With October and November data still pending due to the shutdown, policymakers are relying on proxies like ADP payrolls and the Beige Book due November 26, tilting sentiment toward easing to support employment.
Odds flipped from ~30% just a week ago post-jobs data to over 80% now, driving gains in equity futures like the Nasdaq 100 up 0.46% premarket on November 24. A cut would lower the federal funds rate to 3.50%-3.75%, following prior reductions in September and October.
Current Probabilities from CME FedWatch based on 30-Day Fed Funds futures prices, here’s the implied probability distribution for the target rate post-December meeting. 75-82% primarily a 25 bps move, up from 32% on November 20 and 67% chance of a hold on November 21.

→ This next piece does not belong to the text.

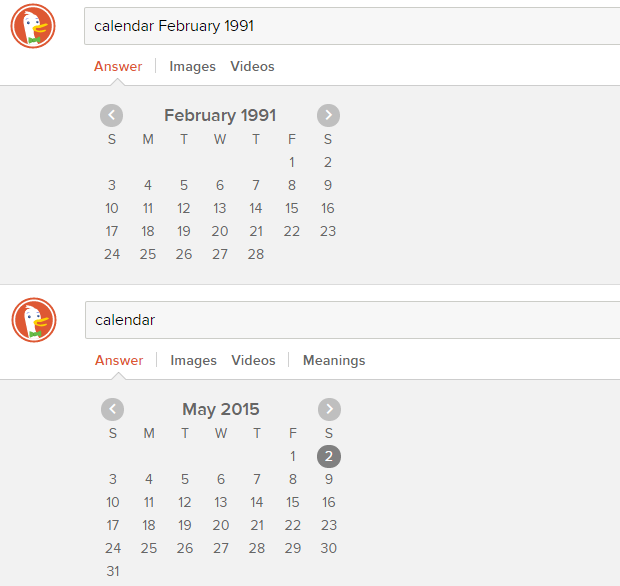
Task: Click the 'calendar February 1991' search field
Action: pos(352,26)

These are market-implied odds, not official Fed views. FOMC minutes from October showed division, with “several” favoring a cut and “many” preferring a pause. Firms like Deutsche Bank and Citigroup still call for a cut but label it a “close call,” while J.P. Morgan and Standard Chartered now forecast a hold, citing data gaps raising misinterpretation risks.
The Federal Reserve’s Beige Book, scheduled for release on November 26, 2025, at 2:00 p.m. ET, provides a qualitative snapshot of U.S. economic conditions across its 12 districts, covering roughly October through early November.
Released two weeks before the December 9-10 FOMC meeting, it holds outsized influence this cycle due to government shutdown delays in key quantitative data like October CPI/PPI and jobs reports.
Without those hard numbers, the Beige Book’s anecdotal insights—from business contacts on hiring, spending, manufacturing, and prices—could tip the scales on whether the Fed opts for a 25 bps cut current odds ~80%, a pause, or more aggressive easing.
Historically, Beige Books have swayed market expectations by ~10-20 percentage points in cut probabilities when they diverge from prior data trends, as seen in the October 2025 edition that reinforced easing by highlighting “slight” employment gains and “moderate” price rises.
Based on recent Fed speeches, private surveys like ISM manufacturing at 48.5 in October, signaling contraction, and district anecdotes. Modest expansion overall, with services holding up but manufacturing softening in the Midwest and Southeast due to auto sector woes and export weakness.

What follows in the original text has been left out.